Re: Partition-wise join for join between (declaratively) partitioned tables

From: Ashutosh Bapat <ashutosh(dot)bapat(at)enterprisedb(dot)com>
To: Robert Haas <robertmhaas(at)gmail(dot)com>
Cc: Rajkumar Raghuwanshi <rajkumar(dot)raghuwanshi(at)enterprisedb(dot)com>, pgsql-hackers <pgsql-hackers(at)postgresql(dot)org>
Subject: Re: Partition-wise join for join between (declaratively) partitioned tables
Date: 2017-03-20 13:44:16
Message-ID: CAFjFpRcbY2QN3cfeMTzVEoyF5Lfku-ijyNR=PbXj1e=9a=qMoQ@mail.gmail.com
Views: Raw Message | Whole Thread | Download mbox | Resend email
Thread:
Lists: pgsql-hackers

On Mon, Mar 20, 2017 at 8:21 AM, Robert Haas <robertmhaas(at)gmail(dot)com> wrote:
> On Fri, Mar 17, 2017 at 8:10 PM, Robert Haas <robertmhaas(at)gmail(dot)com> wrote:
>> While I was studying what you did with reparameterize_path_by_child(),
>> I started to wonder whether reparameterize_path() doesn't need to
>> start handling join paths. I think it only handles scan paths right
>> now because that's the only thing that can appear under an appendrel
>> created by inheritance expansion, but you're changing that. Maybe
>> it's not critical -- I think the worst consequences of missing some
>> handling there is that we won't consider a parameterized path in some
>> case where it would be advantageous to do so. Still, you might want
>> to investigate a bit.
>
> I spent a fair amount of time this weekend musing over
> reparameterize_path_by_child(). I think a key question for this patch
> - as you already pointed out - is whether we're happy with that
> approach. When we discover that we want to perform a partitionwise
> parameterized nestloop, and therefore that we need the paths for each
> inner appendrel to get their input values from the corresponding outer
> appendrel members rather than from the outer parent, we've got two
> choices. The first is to do what the patch actually does, which is to
> build a new path tree for the nestloop inner path parameterized by the
> appropriate childrel. The second is to use the existing paths, which
> are parameterized by the parent rel, and then somehow allow make that
> work. For example, you can imagine that create_plan_recurse() could
> pass down a list of parameterized nestloops above the current point in
> the path tree, and a parent-child mapping for each, and then we could
> try to substitute everything while actually generating the plan
> instead of creating paths sooner. Which is better?
>
> It would be nice to hear opinions from anyone else who cares, but
> after some thought I think the approach you've picked is probably
> better, because it's more like what we do already. We have existing
> precedent for reparameterizing a path, but none for allowing a Var for
> one relation (the parent) to in effect refer to another relation (the
> child).

Right. If we could use parent Vars to indicate parent Var or child Var
depending upon the context, a lot of memory issues would be solved; we
wouldn't need to translate a single expression. But I think that's not
straight forward. I have been thinking about some kind of polymorphic
Var node, but it seems a lot more invasive change. Although, if we
could get something like that, we would save a huge memory. :)

>
> That having been said, having try_nestloop_path() perform the
> reparameterization at the very top of the function seems quite
> undesirable. You're creating a new path there before you know whether
> it's going to be rejected by the invalid-parameterization test and
> also before you know whether initial_cost_nestloop is going to reject
> it. It would be much better if you could find a way to postpone the
> reparameterization until after those steps, and only do it if you're
> going to try add_path().

Hmm. I think we can do that by refactoring
calc_nestloop_required_outer(), allow_star_schema_join() and
have_dangerous_phv() to use relids instead of paths. If the checks
pass for a join between parents, those should pass for joins between
children. Done in the attached set of patches.

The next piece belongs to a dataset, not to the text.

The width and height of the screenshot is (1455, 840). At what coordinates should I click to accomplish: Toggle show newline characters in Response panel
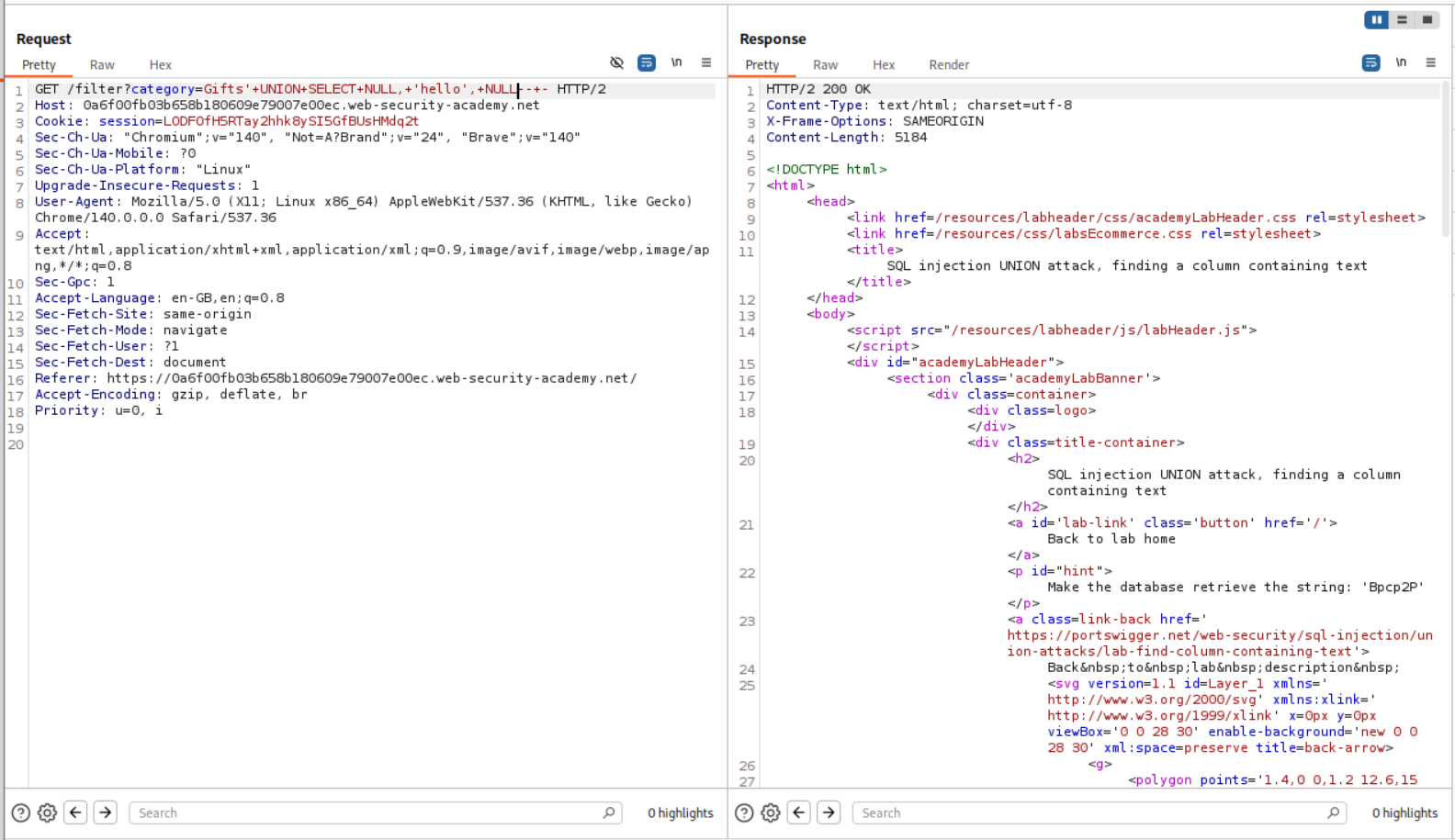point(1401,63)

try_nestloop_path has few new variables. Among those innerrelids and
outerrelids indicate the relids to be used by the parameterization
checks (see patch for details). They are not relids of inner and outer
relations resp. but kind of effective relids to be used. But I
couldn't come up with better names which convey proper meaning and
still are short enough. effective_innerrelids is mouthful.

I am wondering whether we need to change
calc_non_nestloop_required_outer() similar to
calc_nestloop_required_outer() just to keep their signatures in sync.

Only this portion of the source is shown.